= White IT =

White IT is an initiative with the objective to identify adequate actions against child pornography in the internet. In the context of this initiative, the delegates of victims' associations, internet companies, the IT industry and medical associations are co-operating on the basis of a Memorandum of Understanding. The name "White IT" was chosen analogously to Green IT. So far it is only active in Germany, but its long-term scope is international.

== Objectives and methods ==

Uwe Schünemann, then home secretary of the German state of Lower Saxony, initiated the initiative that was founded November 27, 2009 in Berlin. The objective is to develop concepts in an open minded and holistic approach that are:

- eligible from the medical and the victim's point of view
- socially accepted
- technically feasible
- legally possible

These aspects are to be cross-checked continuously. In May 2011 the initiative established White IT Supporters e.V., a registered association (eingetragener Verein) to provide a legal frame for its activities.

An academic study on the means of proliferation of child pornography on the internet is the initial point to start a discussion based on facts and to develop specific counter-measures. The study was realised by Bernd-Dieter Meier, professor at the Kriminalwissenschaftliches Institut (Institute for Criminology) at the Leibniz University Hannover. The study was based on the analysis of court records in Lower Saxony. The study showed that the World Wide Web just plays a minor role in the proliferation of child pornography. Based on this result the initiative focuses on the effective detection of abusive material, especially to facilitate the screening work material seized by the policy. The use of signatures (so to say the digital fingerprints) of already classified abusive material plays a pivotal role the development of further solutions. These signatures are collected at the German Bundeskriminalamt (Federal Criminal Police Office) in the PERKEO-Database and are provided to investigative authorities. The further steps are deriving from the feasibility and the legal and political evaluation of the use of these signatures beyond investigative authorities, e.g. malware detection.

Since 2010 the White IT-Symposium has been established as an interdisciplinary annual conference on the topic child of pornography and measures against it.

With the purpose of strengthening self-assertion of children and of sensitising parents for the topic of sexual abuse, the initiative funded the "Pixi-Books", books for pre-school children and their parents, published by the Carlsen Verlag publishing house. In 2012 a book of the "Pixi-Wissen" series was edited to address older children of 9 to 13 years. In 2013 White IT launched an ideas competition to create other ideas to increase the self-assertion and the awareness of the dangers to children and adolescents.

== Study on proliferation ==
The first results of the study were presented November 24 and 25 2010 at a symposium in Hannover.
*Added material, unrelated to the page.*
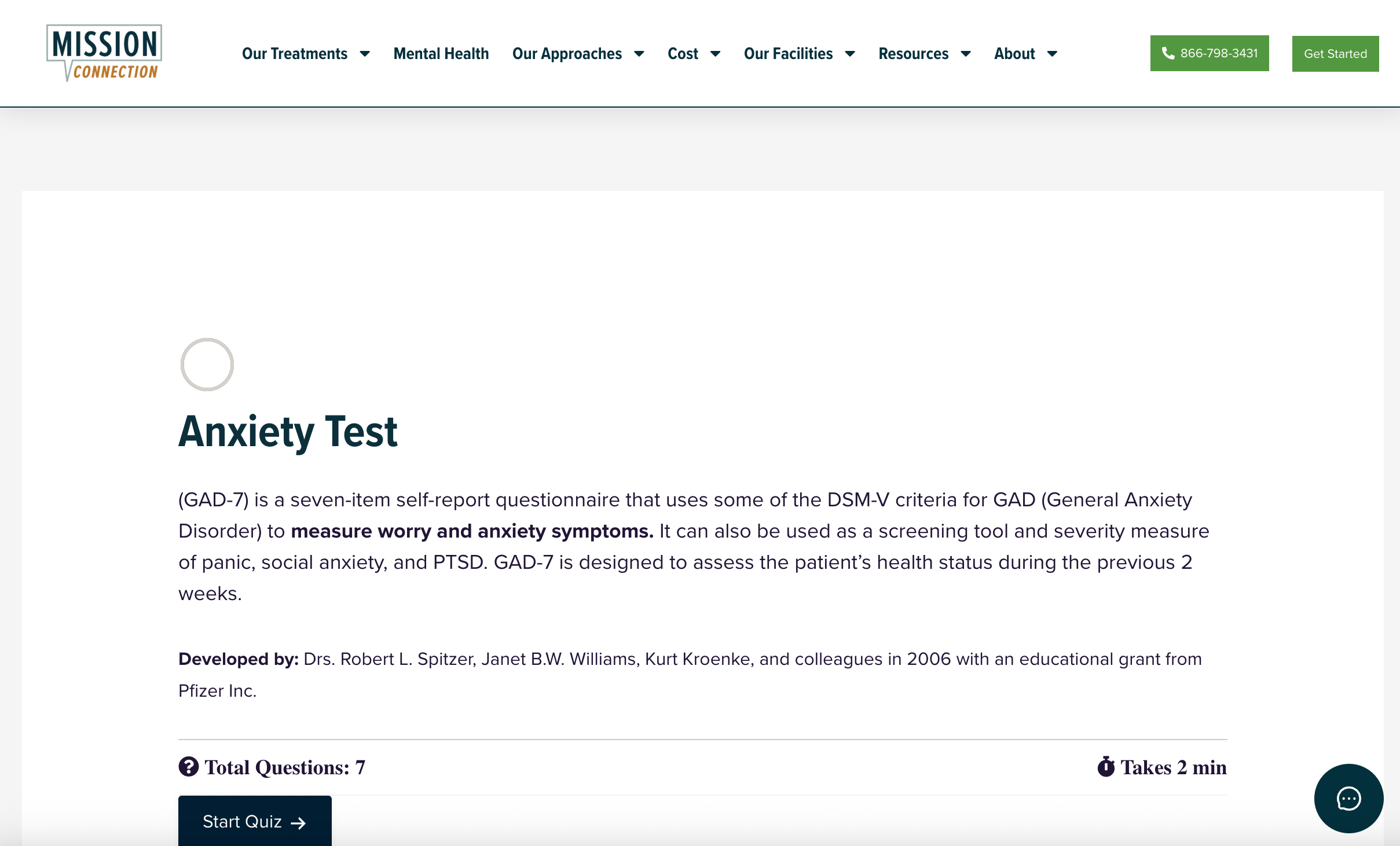
Task: Click the circular progress ring above Anxiety Test
Action: (x=207, y=364)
The study itself was presented on May 2, 2011 in Berlin. The major results included:
- Only in a minority of cases did the provisioning or proliferation have monetary aspects. These were predominantly "rookies" who paid for criminal contents that are available for free on the internet. Yet the respective websites were often also bogus or dispreading malware.
- Most of the culprits acquired or distributed child pornography not in the World Wide Web, but in peer-to-peer-networks or other closed user groups. They were motivated by bragging and mutual exchange among like-minded people.
- A significant majority of cases were disclosed by police investigation, not by criminal complaints.
- The use of undercover police officers is limited, because newcomers must contribute child pornography themselves before being accepted in these circles. This point is actually mistaken as it fails to take in legal situations other than the German one. The FBI is allowed to distribute material and has done so in sting operations for many years. In the UK the police asked the government for similar powers to distribute images and were granted them by an act of parliament in 2003.
- All cases that came to court were most severe offences (levels seven through nine on the COPINE scale. Only explicit evidence let to indictments, yet almost all indictments let to convictions.

This study is the first empirical academic analysis of the proliferation of child pornography. On the basis of these results, counteractive measures are under development.